Enter HEINRICH CONREID, Director of the New York Metropolitan Opera.
FOREIGN GENT (Still weeping) : Thank heaven you have come!
HEINRICH CONREID : Don’t you worry about a thing. I have posted bail. Do you think for one minute I would allow Enrico Caruso, the finest Italian tenor of them all, to languish in prison?
Scene Three. The courtroom, a week later.
PROSECUTING COUNSEL : Tell us what happened, officer.
NEW YORK COP : This foreign gent was “annoying” several women and girls in full view of Knocko The Monkey in the Monkey House. He has slits in the pockets of his overcoat. Enrico Caruso, that is, not Knocko.
PROSECUTING COUNSEL : It is because of the crowd of moral perverts and dogs and curs out there in the courtroom who come here to listen… Our mothers and our sisters are not safe in the streets; they cannot go about without being subjected to insult by this scum from the lazaretto of Naples.
JUDGE : (To the FOREIGN GENT, who is indeed famous tenor Enrico Caruso) : Guilty as charged. I fine you ten dollars.

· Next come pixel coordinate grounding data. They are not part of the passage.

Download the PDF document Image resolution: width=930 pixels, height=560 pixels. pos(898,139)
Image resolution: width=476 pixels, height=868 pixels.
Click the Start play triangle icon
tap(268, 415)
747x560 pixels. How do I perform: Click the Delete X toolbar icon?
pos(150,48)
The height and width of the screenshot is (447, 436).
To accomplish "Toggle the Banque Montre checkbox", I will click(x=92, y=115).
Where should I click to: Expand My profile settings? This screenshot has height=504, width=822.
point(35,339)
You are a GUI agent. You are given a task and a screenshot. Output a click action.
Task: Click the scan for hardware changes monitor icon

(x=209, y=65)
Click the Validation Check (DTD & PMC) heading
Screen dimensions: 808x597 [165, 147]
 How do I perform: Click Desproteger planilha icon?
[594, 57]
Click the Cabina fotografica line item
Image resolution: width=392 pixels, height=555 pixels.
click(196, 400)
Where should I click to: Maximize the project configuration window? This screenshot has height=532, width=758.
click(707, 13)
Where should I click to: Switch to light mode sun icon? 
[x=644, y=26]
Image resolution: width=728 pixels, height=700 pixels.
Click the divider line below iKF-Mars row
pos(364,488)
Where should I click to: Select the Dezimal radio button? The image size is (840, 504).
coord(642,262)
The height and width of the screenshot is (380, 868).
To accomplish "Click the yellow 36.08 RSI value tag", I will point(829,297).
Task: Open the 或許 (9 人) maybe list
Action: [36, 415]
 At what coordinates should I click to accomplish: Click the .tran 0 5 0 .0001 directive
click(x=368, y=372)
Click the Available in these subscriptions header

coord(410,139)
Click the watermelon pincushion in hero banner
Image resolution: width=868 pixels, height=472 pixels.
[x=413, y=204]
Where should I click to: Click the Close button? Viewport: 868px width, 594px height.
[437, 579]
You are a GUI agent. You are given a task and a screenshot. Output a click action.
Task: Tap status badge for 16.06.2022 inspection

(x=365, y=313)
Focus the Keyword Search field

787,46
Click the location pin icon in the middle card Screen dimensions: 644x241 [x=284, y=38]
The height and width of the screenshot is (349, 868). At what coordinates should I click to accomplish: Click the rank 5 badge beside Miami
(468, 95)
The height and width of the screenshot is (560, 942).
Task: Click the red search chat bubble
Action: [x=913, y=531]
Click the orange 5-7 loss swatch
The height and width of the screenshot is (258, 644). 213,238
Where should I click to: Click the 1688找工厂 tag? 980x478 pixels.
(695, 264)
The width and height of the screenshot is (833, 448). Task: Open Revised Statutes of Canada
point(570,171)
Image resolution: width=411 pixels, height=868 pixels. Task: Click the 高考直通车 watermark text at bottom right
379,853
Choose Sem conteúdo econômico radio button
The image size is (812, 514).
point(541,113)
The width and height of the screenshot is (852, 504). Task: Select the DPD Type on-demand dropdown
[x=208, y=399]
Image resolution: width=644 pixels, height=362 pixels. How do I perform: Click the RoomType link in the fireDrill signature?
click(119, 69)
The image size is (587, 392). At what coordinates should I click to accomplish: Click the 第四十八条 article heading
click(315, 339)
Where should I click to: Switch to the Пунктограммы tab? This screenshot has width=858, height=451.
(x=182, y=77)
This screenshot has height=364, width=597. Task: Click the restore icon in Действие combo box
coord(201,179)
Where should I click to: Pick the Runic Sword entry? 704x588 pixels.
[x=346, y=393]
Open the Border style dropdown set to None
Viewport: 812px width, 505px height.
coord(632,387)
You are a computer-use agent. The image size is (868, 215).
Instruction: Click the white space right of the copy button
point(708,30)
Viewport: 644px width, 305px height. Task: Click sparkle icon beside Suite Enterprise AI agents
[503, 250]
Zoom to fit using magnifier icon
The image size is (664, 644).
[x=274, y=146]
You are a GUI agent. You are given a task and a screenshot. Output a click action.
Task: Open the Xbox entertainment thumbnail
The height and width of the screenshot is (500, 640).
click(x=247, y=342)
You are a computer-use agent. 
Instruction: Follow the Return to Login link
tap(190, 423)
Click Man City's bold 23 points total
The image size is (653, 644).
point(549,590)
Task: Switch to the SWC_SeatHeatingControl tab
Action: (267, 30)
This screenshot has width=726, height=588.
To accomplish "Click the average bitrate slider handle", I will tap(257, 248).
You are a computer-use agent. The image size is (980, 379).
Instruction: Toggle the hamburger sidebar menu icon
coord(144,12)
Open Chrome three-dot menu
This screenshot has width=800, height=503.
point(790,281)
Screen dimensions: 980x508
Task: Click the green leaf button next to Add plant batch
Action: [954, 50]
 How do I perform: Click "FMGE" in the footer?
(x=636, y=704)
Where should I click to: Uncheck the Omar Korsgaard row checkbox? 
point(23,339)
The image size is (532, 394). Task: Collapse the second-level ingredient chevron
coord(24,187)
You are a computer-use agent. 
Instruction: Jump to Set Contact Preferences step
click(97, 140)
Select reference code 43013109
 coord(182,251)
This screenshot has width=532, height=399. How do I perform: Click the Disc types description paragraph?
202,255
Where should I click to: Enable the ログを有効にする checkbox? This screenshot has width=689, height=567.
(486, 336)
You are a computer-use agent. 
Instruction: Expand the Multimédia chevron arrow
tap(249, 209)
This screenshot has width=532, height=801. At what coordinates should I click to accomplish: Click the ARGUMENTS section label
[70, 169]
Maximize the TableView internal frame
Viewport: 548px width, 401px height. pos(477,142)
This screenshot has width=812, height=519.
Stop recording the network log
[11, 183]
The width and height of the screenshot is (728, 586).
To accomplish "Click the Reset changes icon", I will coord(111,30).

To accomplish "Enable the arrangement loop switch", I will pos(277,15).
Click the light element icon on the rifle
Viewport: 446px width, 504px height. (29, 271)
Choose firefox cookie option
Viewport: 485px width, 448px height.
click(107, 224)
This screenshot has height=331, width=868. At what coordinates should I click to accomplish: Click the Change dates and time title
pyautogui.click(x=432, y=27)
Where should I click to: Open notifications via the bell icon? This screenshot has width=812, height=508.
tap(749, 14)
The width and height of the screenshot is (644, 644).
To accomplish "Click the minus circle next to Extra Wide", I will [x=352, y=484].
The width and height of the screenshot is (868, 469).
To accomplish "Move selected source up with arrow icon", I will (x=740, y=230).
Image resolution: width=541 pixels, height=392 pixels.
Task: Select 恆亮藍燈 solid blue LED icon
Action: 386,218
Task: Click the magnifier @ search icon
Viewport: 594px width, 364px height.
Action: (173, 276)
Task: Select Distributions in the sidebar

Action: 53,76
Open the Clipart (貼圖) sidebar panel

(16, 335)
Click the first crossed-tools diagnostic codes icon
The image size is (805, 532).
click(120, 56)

Scene Four. The Fire Station, later.
ALFRED M DOWNES (Thinking aloud) : This monkey house incident and the subsequent legal palaver has stirred public interest in Knocko The Monkey. He may have been one of the monkeys kept as mascots by the Fire Department until their disruptive antics meant they had to be removed to the zoo. I think I will take advantage of the brouhaha and write a book called Firefighters And Their Pets. It should be ready for publication by next year.
Further reading at The Believer.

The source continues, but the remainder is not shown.